▶ **Exercise instructions**:
Make an exact copy of the lines from the one containing "Image resolution: width=600" through the end of the records below, and leave out every picture.

Saved entries:

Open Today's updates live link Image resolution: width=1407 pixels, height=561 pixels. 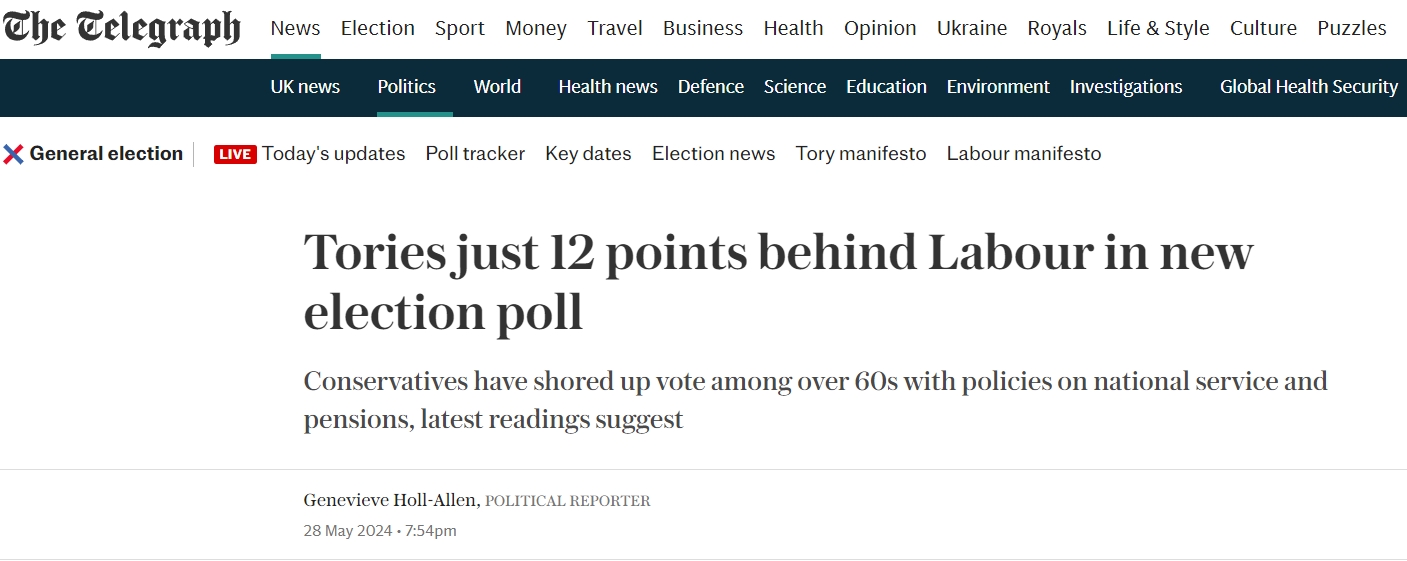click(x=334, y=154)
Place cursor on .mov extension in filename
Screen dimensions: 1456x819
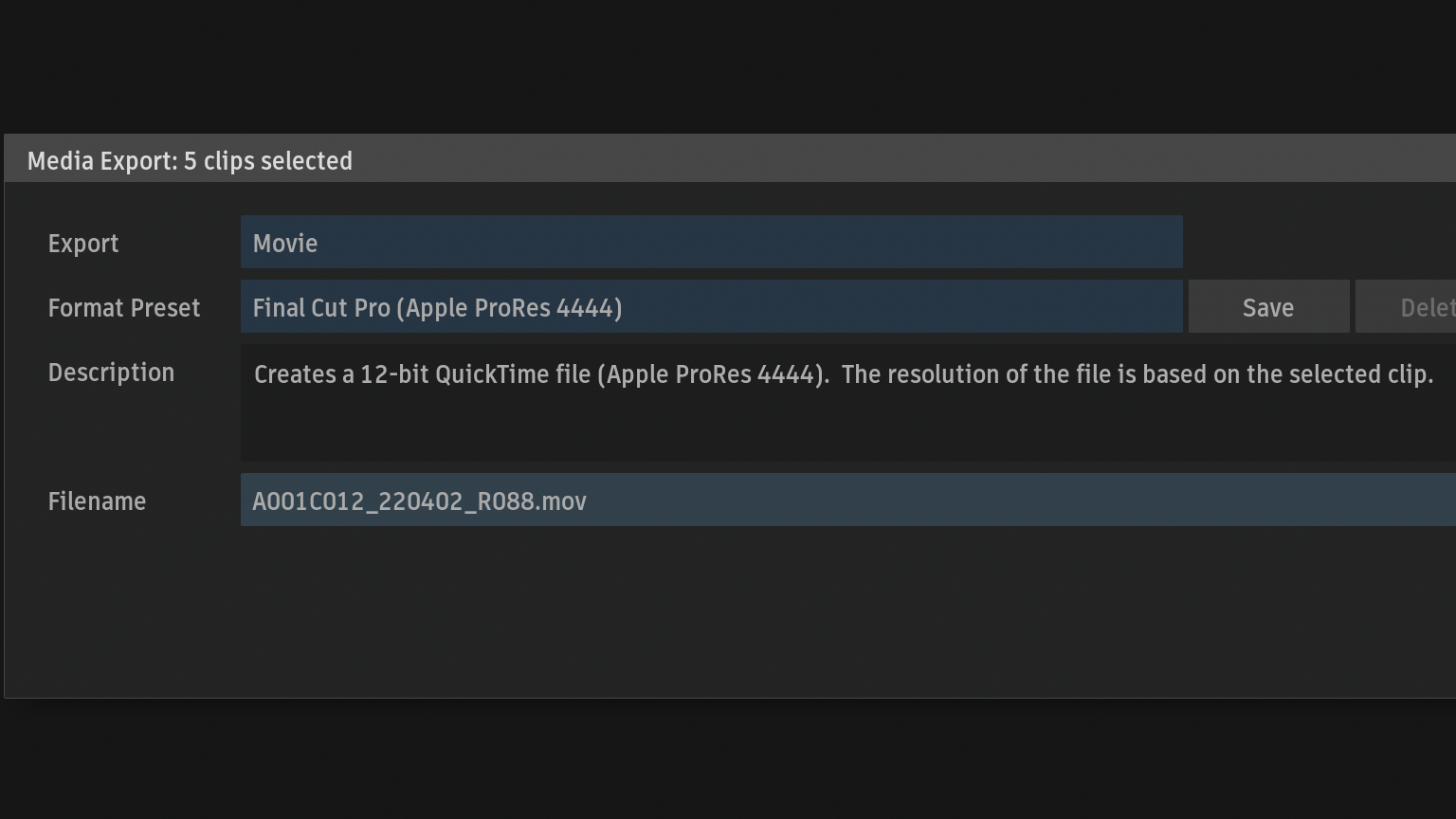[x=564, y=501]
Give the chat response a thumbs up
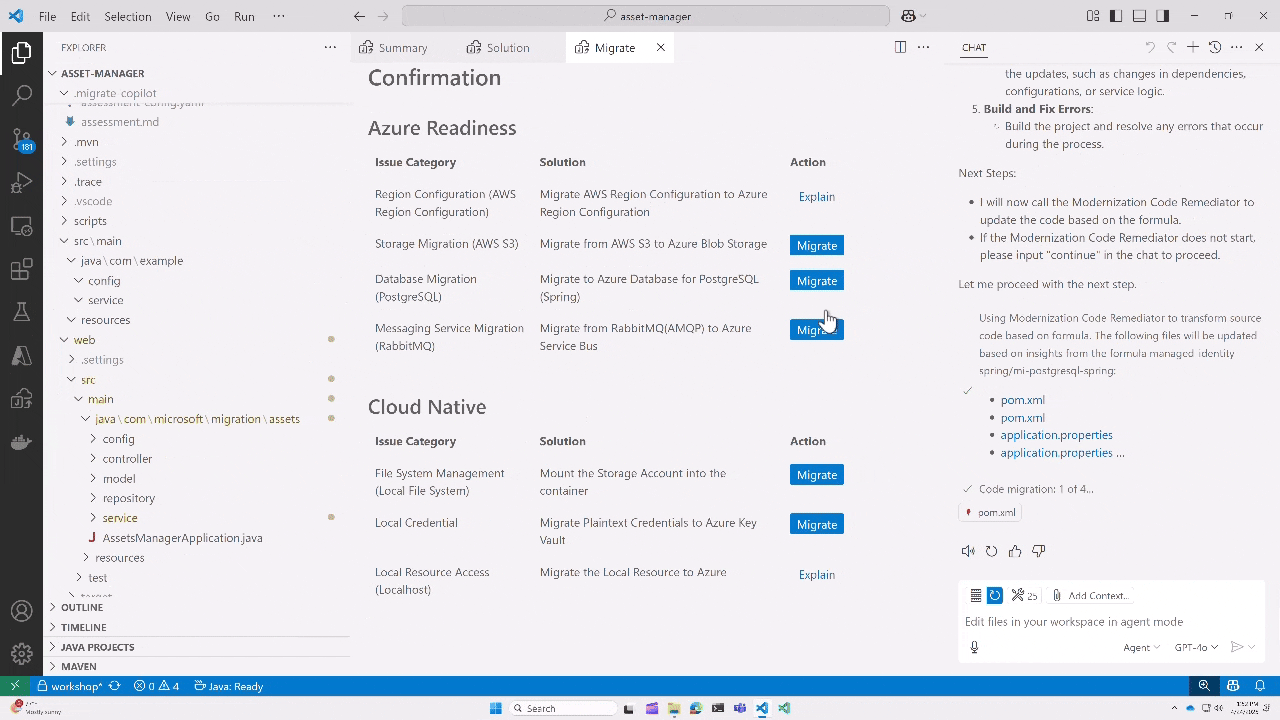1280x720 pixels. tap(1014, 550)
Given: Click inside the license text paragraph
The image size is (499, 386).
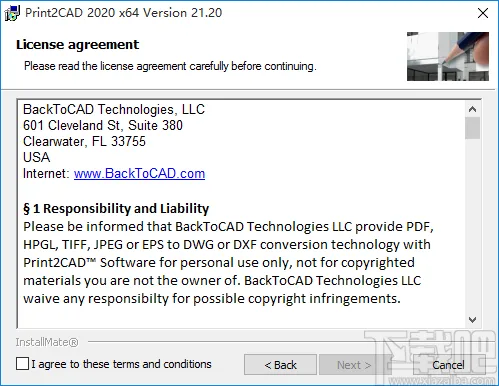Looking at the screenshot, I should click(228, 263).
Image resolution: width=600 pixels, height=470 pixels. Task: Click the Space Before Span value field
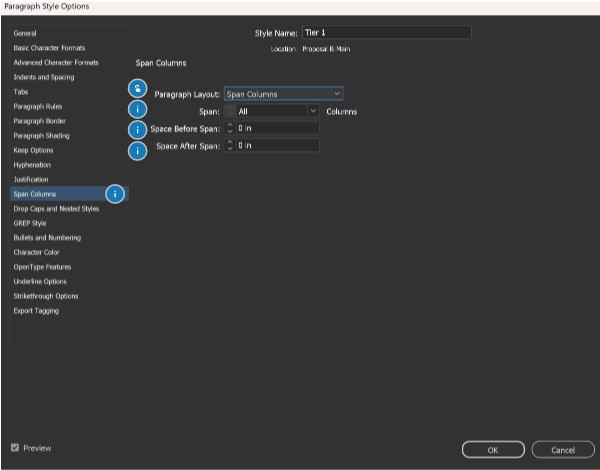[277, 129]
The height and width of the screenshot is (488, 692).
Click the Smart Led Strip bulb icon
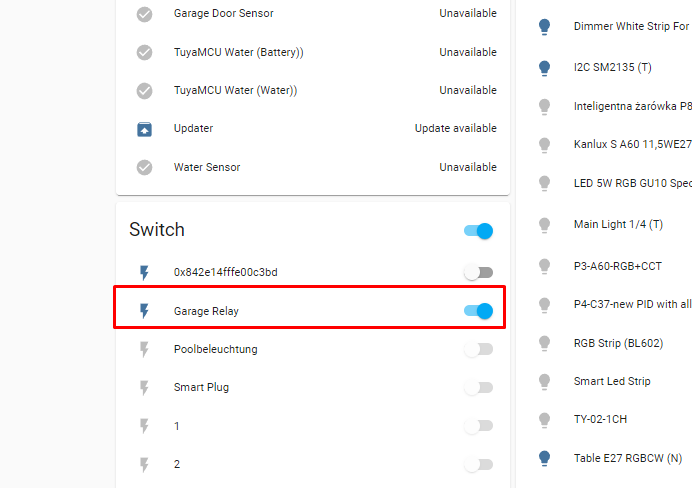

▶ **Response to this task**:
Image resolution: width=600 pixels, height=470 pixels. Task: Click the Space Before Span value field
[277, 129]
The height and width of the screenshot is (488, 692).
Click the Smart Led Strip bulb icon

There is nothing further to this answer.